Su una cosa sono d’accordo: arrivati a pag. 500, con considerevole fatica e senza avere dei riferimenti precisi, la lettura può diventare indefinita e talvolta pesante, disarticolata e priva di confini cui ancorarsi o binari fluidi e stabili su cui scorrete. La narrazione può apparire totalmente slegata nelle sue singolarità, che non vada "a parare” da nessuna parte, una scrittura perfetta nella sua vaga imperfezione. Per questo molti abbandonano a questo punto, dove -a mio avviso- è necessaria tanta buona volontà, uno sforzo che in seguito sarà ben ripagato. La verità è situata nell'organizzazione del romanzo, nella sua scrittura realistico-descrittiva-evocativa, ma soprattutto nella ricostruzione che il lettore deve "per forza" mettere in atto per rapportare e confrontare epoche, personaggi, dialoghi e situazioni, perchè tutto è profondamente legato in un modo o nell'altro.

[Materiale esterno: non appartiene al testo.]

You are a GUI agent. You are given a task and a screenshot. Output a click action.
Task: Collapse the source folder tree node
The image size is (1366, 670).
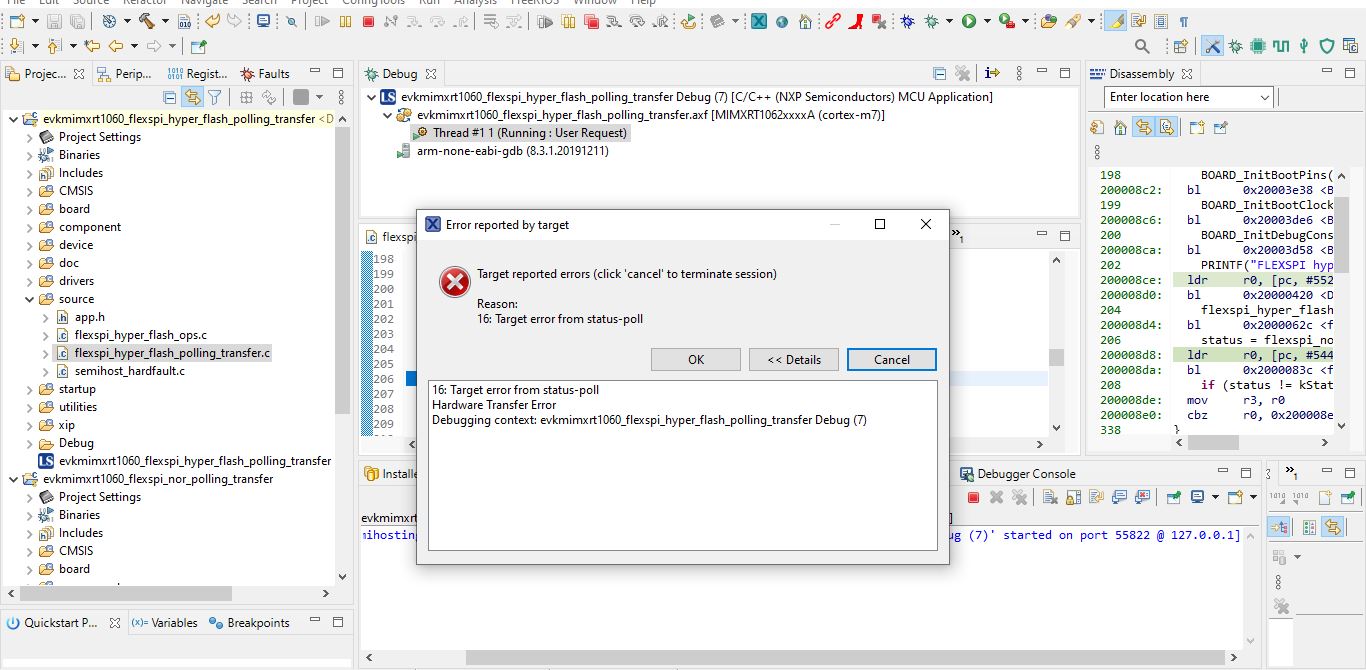pyautogui.click(x=29, y=299)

Le ultime 300 pagine, infatti, riconciliano il lettore con l'autore e lo aiutano a decodificare il testo, le storie e l'affresco generale, costruendo nuovi stimoli e nuove emozioni, tanto che appena finito l'epilogo -magistrale!- ti viene una gran voglia di rileggere qualche passo letto mesi fa, che ora -finalmente!- ha assunto pieno significato, una nuova sfumatura tratteggiata sulla tela.